Passage to read -
+ + + + + + +

Published: 03rd Mar 2014 in OSA Magazine

Emerging as a geographical leader in production capacity for petroleum and petroleum product manufacturing, the petrochemical industry is one of the most prominent and growing industries in the Asia-Pacific region. The petrochemical industry is strategically important to the global economy, creating final products like plastics, soaps, detergents, solvents, paints, drugs, fertiliser, pesticides, explosives, synthetic textile fibres and rubber, flooring and insulating materials, and more.
The process by which these products are made is hazardous in nature, as petroleum related activities and sites, including refineries, chemical manufacturing plants, shipping terminals, and bulk storage facilities, have always been vulnerable to the danger of gas leaks.

Gas leaks, which come from the collections of well defined, usually pure chemical compounds that are found in petrochemical products, have the ability to cause serious harm if released, creating a critical need to monitor and control the potential release of hazardous materials into the atmosphere.

Emergencies that involve the release of hazardous materials are vastly complex, as are the potential social, political, financial, and ecological impacts that can turn such emergencies into disasters. 

These hazards can be mitigated with the proper implementation and use of gas detection systems to monitor the process activity of a petrochemical or related facility.

Gas detection regulation

Given the inherent risks of working with petrochemicals, as well as the number of people employed within the industry, monitoring the potential release of hazardous materials – more specifically, gas leaks – is essential to create a safer work environment. According to the Institute of Instrumentation Control and Automation based in Australia, compliance with increasingly tough safety regulations is a major factor to incorporate safety systems and toxic gas detectors for the oil and gas, refining, petrochemical, and mining industries. Additionally, it is projected that the worldwide market for toxic and combustible gas detectors will continue to grow within this year according to a new ARC Advisory Group study.

Workplace safety and health conditions are very different between countries, economic sectors, and social groups. There are currently no finite standards for gas detection practises in the Asia-Pacific region for the petrochemical industry. The International Labour Organization is working with 34 countries in this region to develop general workplace safety and health standards. For the purpose of this article, the standards and best practises of the United States, United Kingdom, and Australia are the primary references.

+ + + + + + +

Supplied information -
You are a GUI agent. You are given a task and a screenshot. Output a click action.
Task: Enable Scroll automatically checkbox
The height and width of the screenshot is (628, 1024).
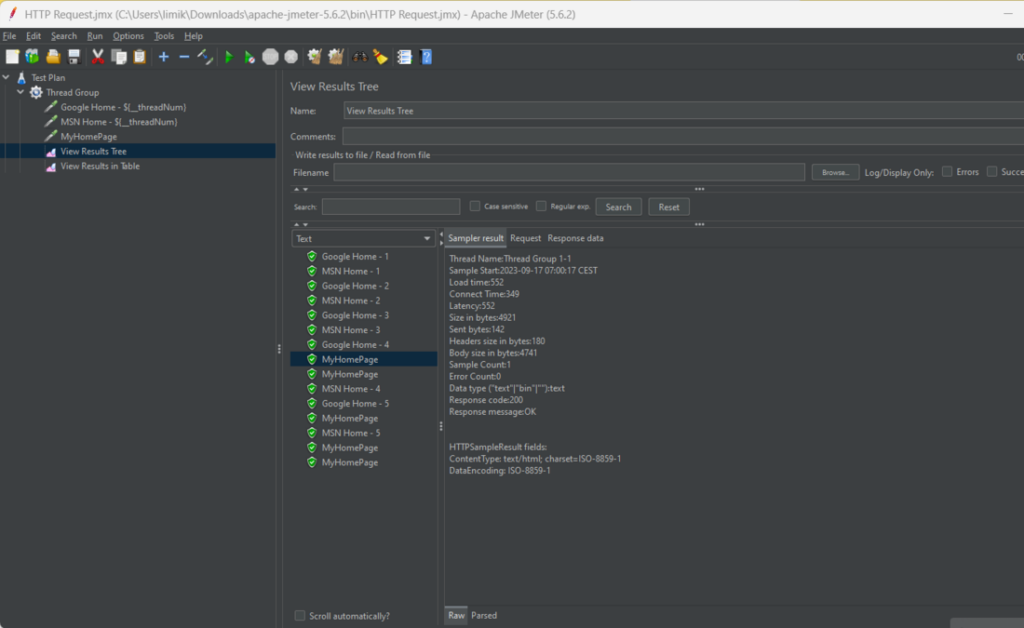[300, 616]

+ + + + + + +

Questions -
(a) According to the article on gas detection in the petrochemical industry, how many countries in the Asia-Pacific region is the International Labour Organization working with?
(b) List the petroleum-related sites that the article on gas detection in the petrochemical industry calls vulnerable to gas leaks.
(c) Extend the article on gas detection in the petrochemical industry beyond its last paragraph.

Task results -
(a) 34

(b)
- refineries
- chemical manufacturing plants
- shipping terminals
- bulk storage facilities

(c)
The need for gas detection

Gas detection systems measure samples taken from a known volume of air to determine whether or not a contaminant has been captured. Contaminants may result from leaks in piping that vent toxic byproducts of a manufacturing, biological, or chemical process from material stored within a confined space, or from toxic gases expelled during a maintenance operation. Modern systems are able to detect several toxic or combustible gases. When detectors measure a gas concentration which exceeds a preset, safe level, a series of audible and visible signs are activated, such as alarms and flashing lights.

Contaminants discovered by gas detection systems can pose serious health threats to workers. Contaminants can cause explosions and fires, exacerbate asthma, cause heart attacks, and harm circulatory, respiratory, nervous, and other vital life systems. They can also be linked to cancer, developmental disorders, and even premature death. Additionally, in Australia, records of air monitoring for airborne contaminants must be kept for a minimum of 30 years, and must be available to workers who are exposed, in case a record needs to be referenced for a future health issue.

Hazardous gases in the workplace can lead to three main risk situations that should be considered when monitoring gas activities at a petrochemical plant:

• Fire risk

There is considerable potential for fire to spread in a petrochemical or gas processing facility. Although not all concentrations of flammable gas or vapour in the air will burn, a hazardous gas leak can easily lead to an explosion or fire in petrochemical work environments. An ignition source, typically a spark, flame, or hot surface mixed with oxygen and a toxic gas, could cause a chemical reaction that results in a fire or explosion. The power of the explosion depends on the gas and its concentration in the atmosphere. For ignition to take place, the concentration of gas in the air must be at such a level where it will react chemically with the oxygen.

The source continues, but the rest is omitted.